Capturing moments from today…Creating memories for a lifetime
Sunday, 22 November 2015
Television and the Kennedy presidency
April 3, 1960: Sen. John F. Kennedy, Democratic presidential nominee, sits next to a playback of his televised appearance in Milwaukee, Wis. for the Wisconsin presidential primary two days later.
Sept. 26, 1960: Moderator Howard K. Smith sits between Sen. John Kennedy, left, and Vice President Richard Nixon as they appear on television studio monitor set during their debate in Chicago. The Kennedy image, the "mystique" that attracts tourists and historians alike, did not begin with his presidency and is in no danger of ending 50 years after his death. The multimedia story began in childhood with newsreels and newspaper coverage of the smiling Kennedy brood, and it continued with books, photographs, movies and finally television, notably the telegenic JFK's presidential debates with Nixon.
Sept. 26, 1960: Jacqueline Kennedy tunes in the television in her home in Hyannis Port, Mass., just before her husband John F. Kennedy and Vice President Richard Nixon were to enter into a nationally telecast debate. Mrs. Kennedy was also host to a group of Democratic officials and friends at a TV watching party.
Oct. 21, 1960: Democratic presidential candidate, Sen. John F. Kennedy, center left, and Republican candidate, Vice President Richard Nixon, stand in a television studio during their presidential debate in New York. Polls found those who listened on radio awarded Nixon the debate victory. Those watching on TV gave Kennedy the nod.
Jan. 25, 1961: President John F. Kennedy talks to reporters in Washington, Jan. 25, 1961, in his first press conference as Chief Executive. The press conference was televised live nationally, making this another first for any U.S. president. The history-making event took place in the new State Department auditorium.
Jan. 25, 1961: This is how President John F. Kennedy appeared during the first live televised presidential press conference in history. Photo was made off a screen in New York as the president spoke in Washington.
Jan. 15, 1962: First lady Jacqueline Kennedy also became at home on television. Here, she checks the table setting of the White House gold service in the state dining room as she conducts a tour of the newly-restored White House for television cameras in Washington to be aired the month afterwards. More than 80 million Americans tuned in.
Oct. 24, 1962: President John F. Kennedy speaks during a televised speech to the nation about the strategic blockade of Cuba, and his warning to the Soviet Union about missile sanctions, during the Cuban missile crisis.
July 3, 1963: President John F. Kennedy stands at the lectern behind a production slate board during a television taping at the White House.
Sept. 2, 1963: In this photo provided by CBS, President John Kennedy talks with Walter Cronkite during a taped television interview at the President's summer home at Hyannis Port, Ma.The Labor Day weekend interview inaugurated the first half-hour network national nightly news broadcast.

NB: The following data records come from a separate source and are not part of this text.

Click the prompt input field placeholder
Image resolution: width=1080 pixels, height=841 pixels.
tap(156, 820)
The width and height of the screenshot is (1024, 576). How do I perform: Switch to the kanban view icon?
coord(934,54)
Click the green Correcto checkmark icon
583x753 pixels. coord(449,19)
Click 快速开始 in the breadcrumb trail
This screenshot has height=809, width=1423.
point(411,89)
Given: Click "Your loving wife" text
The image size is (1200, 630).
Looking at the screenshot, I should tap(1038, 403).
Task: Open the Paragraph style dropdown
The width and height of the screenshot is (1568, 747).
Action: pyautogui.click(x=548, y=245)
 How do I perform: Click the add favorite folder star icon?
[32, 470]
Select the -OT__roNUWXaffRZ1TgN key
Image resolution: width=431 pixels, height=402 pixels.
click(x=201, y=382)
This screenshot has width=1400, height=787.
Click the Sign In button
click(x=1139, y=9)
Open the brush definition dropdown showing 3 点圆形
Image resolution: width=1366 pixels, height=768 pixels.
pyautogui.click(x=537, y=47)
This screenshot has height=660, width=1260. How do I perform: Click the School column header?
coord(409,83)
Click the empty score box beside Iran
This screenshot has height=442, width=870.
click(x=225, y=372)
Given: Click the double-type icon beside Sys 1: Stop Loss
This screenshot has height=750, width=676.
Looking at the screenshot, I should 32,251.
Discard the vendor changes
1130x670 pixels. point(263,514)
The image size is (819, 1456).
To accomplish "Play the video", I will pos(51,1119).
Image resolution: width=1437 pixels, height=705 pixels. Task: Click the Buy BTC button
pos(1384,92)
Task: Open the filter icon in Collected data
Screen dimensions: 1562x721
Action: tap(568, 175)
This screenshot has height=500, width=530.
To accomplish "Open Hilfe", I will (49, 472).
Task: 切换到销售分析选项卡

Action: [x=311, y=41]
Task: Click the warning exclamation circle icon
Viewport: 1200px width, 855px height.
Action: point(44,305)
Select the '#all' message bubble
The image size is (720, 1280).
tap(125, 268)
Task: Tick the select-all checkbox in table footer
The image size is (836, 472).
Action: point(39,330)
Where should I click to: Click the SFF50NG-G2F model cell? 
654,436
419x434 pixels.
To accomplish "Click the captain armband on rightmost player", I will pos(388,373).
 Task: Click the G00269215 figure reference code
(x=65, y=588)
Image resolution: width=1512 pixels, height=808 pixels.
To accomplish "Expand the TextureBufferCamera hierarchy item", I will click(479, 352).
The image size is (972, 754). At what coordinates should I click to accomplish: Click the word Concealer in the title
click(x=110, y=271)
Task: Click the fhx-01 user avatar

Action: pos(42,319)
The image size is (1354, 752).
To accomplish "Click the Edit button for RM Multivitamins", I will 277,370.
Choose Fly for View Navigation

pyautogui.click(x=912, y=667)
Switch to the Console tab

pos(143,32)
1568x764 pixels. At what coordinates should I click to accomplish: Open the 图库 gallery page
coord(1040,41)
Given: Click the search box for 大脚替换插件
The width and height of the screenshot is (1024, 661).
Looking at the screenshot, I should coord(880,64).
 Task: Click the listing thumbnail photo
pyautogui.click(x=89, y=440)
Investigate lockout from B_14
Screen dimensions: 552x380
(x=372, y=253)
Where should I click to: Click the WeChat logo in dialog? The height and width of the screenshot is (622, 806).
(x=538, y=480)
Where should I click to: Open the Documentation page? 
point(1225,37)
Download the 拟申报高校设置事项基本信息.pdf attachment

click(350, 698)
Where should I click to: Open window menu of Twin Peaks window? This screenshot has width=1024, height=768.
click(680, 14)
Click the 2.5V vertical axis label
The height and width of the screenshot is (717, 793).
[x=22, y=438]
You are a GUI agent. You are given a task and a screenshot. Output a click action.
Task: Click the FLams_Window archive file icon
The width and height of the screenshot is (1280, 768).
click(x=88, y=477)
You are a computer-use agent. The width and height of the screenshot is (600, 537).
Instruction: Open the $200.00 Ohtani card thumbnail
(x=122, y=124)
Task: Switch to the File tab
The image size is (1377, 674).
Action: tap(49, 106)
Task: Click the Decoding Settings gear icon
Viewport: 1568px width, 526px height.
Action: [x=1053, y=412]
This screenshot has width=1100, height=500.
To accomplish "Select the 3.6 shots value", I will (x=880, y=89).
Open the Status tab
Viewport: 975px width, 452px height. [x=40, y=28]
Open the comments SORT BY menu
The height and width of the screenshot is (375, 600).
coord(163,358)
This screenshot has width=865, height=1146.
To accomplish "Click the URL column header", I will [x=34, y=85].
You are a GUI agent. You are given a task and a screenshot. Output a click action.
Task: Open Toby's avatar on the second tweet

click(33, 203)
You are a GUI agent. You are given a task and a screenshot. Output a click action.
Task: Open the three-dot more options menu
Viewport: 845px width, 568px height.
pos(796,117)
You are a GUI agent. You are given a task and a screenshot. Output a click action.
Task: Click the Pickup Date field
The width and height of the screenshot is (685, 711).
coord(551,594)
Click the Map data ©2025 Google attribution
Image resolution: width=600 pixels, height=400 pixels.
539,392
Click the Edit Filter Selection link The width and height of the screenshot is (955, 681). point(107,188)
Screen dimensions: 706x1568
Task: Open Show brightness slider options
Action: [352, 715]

Two-and-a-half months later, Cronkite would announce Kennedy's death to a stunned nation.
July 26, 1963: President John F. Kennedy sits behind microphones at his desk in Washington after finishing his radio-television broadcast to the nation on the nuclear test ban agreement initialed by negotiators in Moscow.
Nov. 22, 1963: President John F. Kennedy and his wife, Jacqueline Kennedy, arrive at Love Field airport in Dallas, as a television camera, above, follows them. More than a dozen new documentary and information specials are among the crop of TV commemorations pegged to this half-century mark of a weekend when, as viewers will be reminded again and again, everything changed.
Nov. 22, 1963: People line the street as the hearse bearing the body of slain U.S. President John F. Kennedy drives past a television truck as it leaves Parkland Hospital in Dallas, to be flown to Washington.
Nov. 24, 1963: Dallas: Lee Harvey Oswald, suspected assassin of President John F. Kennedy, reacts as Dallas night club owner Jack Ruby, foreground, shoots at him from point-blank range in a corridor of Dallas police headquarters. At left is Detective Jim Leavelle. Leavelle wanted to secretly take Oswald out the side door of Dallas police headquarters on that day forty-five years ago. His boss wanted to keep a promise to reporters. So Leavelle handcuffed himself to President Kennedy's assassin, stepped into a crowded basement and became an accidental part of history.
Nov. 25, 1963: The funeral procession of President John F. Kennedy enters Arlington Cemetery in Washington. The President's funeral was televised around the world, thanks to Telstar satellites which had been launched relatively recently.